Peter Holmes wrote: ↑Thu Apr 18, 2024 3:17 pm
Immanuel Can wrote: ↑Wed Apr 17, 2024 8:27 pm
Peter Holmes wrote: ↑Wed Apr 17, 2024 6:57 pm
If I have the power to prevent an immoral/wicked/evil act, and I don't prevent it, then I am immoral/wicked/evil. And, of course, moral objectivists agree.
But IC's team believes its god has that power - but worships it as the source of all goodness. Moral conclusion?
You'd better include more data, I would say.
First, you'd have to know that the right solution for God to adopt would be to prevent all evil/wickedness/immorality from happening, before it could happen. That is, you'd have to know that a world with no evil in it was, in every way, preferable to one in which people had the option to act wickedly. So I must ask...on what basis do you assume that?
Secondly, you'd have to have an objective moral standpoint from which to judge God's actions. That is, there'd have to be a morality higher than God Himself, so as to be capable of passing an objective judgment upon Him, and you'd have to be the one having access to it. Do you now believe that there IS an objective moral standard, one higher than God Himself, and that Peter Holmes has access to it?

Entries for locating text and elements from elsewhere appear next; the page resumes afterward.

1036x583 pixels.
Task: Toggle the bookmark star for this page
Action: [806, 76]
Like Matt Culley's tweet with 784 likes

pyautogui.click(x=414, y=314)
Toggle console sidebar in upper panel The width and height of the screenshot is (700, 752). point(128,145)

Absent those two conditions, not only is your "moral conclusion" not
conclusive; it's not actually "moral" either, since there's no
objective morality.
You can take them one at a time, if you like...
1 As usual, you peddle a false dichotomy: morality - judgement about moral rightness and wrongness - is
either objective
or foundationless, irrational, incoherent, self-regarding, and so on. And that's not so, how ever often you repeat it. These are two sides of the same counterfeit coin.

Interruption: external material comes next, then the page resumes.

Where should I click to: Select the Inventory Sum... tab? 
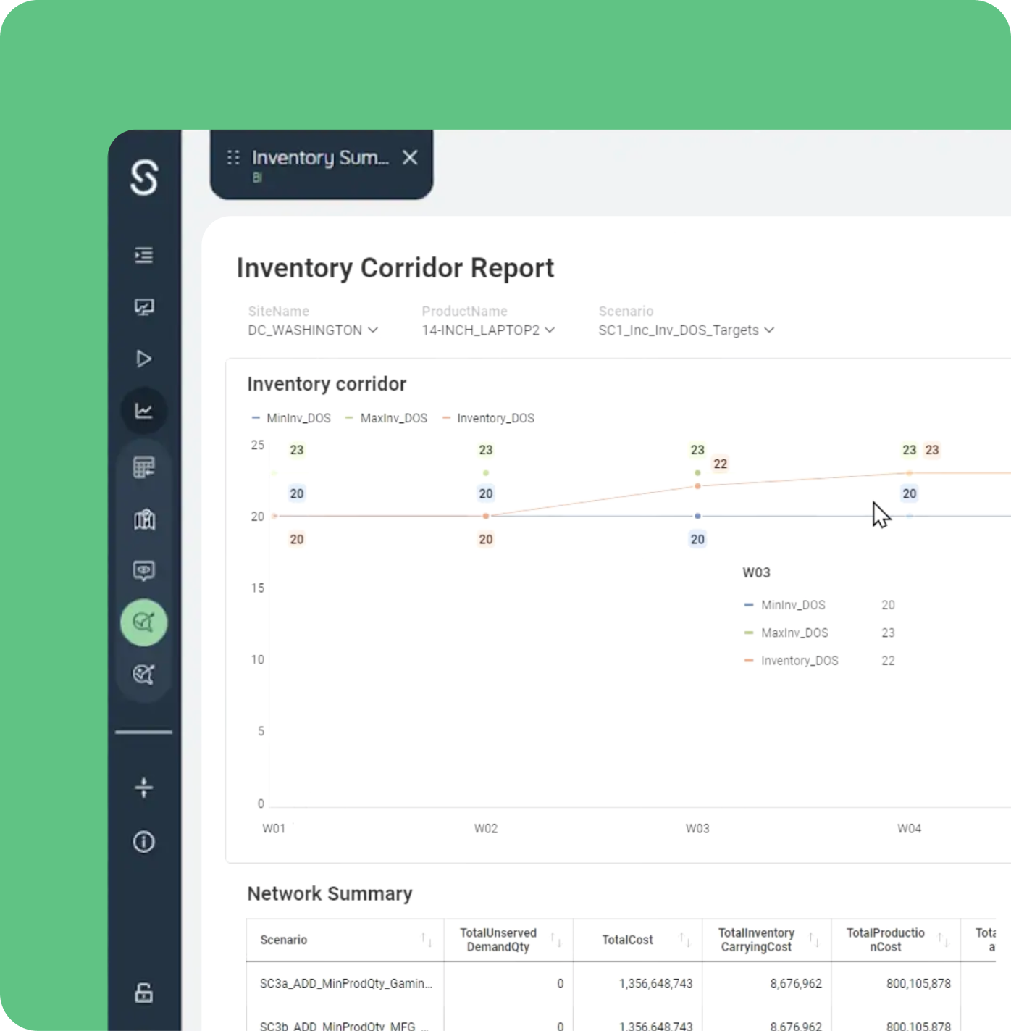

Hey, sometimes the truth hurts. But it's absolutely right.
"Subjective" means "only Peter has to think it." Nobody else ever has to agree. But in point of fact, it doesn't even mean that Peter HAS to agree with it...he could choose otherwise in the next five seconds, and subjective morality would have nothing to say about it, if he did.
So yeah, that's how it is.
2 I notice you don't try to defend the wickedness of a god...
Wait..."wickedness"? How does a subjectivist get to insist that somebody else's behaviour, far less God's, is "wicked?"
You see? You don't even believe what you say.
3 I believe 'that a world with no evil in it [would be], in every way, preferable to one in which people had the option to act wickedly'. But I don't claim to know that,
Right! But if so, what are you complaining about? You don't know that God hasn't done what amounts to the best possible thing...
4 I'd like to know if you believe it too - if, in your moral opinion, 'a world with no evil in it [would be], in every way, preferable to one in which people had the option to act wickedly'.
It would depend on a correct cost-benefit analysis, wouldn't it? And who is positioned to give the right cost-benefit analysis? Only God.
However, I can certainly see some huge benefits to a universe in which some evil is allowed to exist temporarily...free will, personhood, choice, individuality, autonomy, relationship, love, mercy, charity...of course, these things would only be possible in such a world that was devoid of any alternatives. That might well be a price worth paying. You'd certainly have to make the case that it wasn't.
Do you think the undeserved suffering of some, for example, is a price worth paying for the blessing of free will for the wicked?
Reverse the question: do you think the blessing of
everyone having free will is a price worth paying for some temporary suffering being allowed, especially if such suffering is eventually compensated and removed? That's how the right question should be framed.
It seems to me that's quite plausible. Depending on the right cost-benefit analysis by an ominiscient Observer, it might be, as Leibniz said, "the best of all possible worlds."
No, I don't think there is any higher moral authority, such as me, whose moral opinion trumps anyone else's.
That wasn't my question: it was whether there was an objective moral standard one might employ to judge God. But obviously, if Peter Holmes is the one proposing to do that, as he is, then he would also have to think that he had access to that higher and objective moral standard.
I think you don't, too. So now we do agree on something.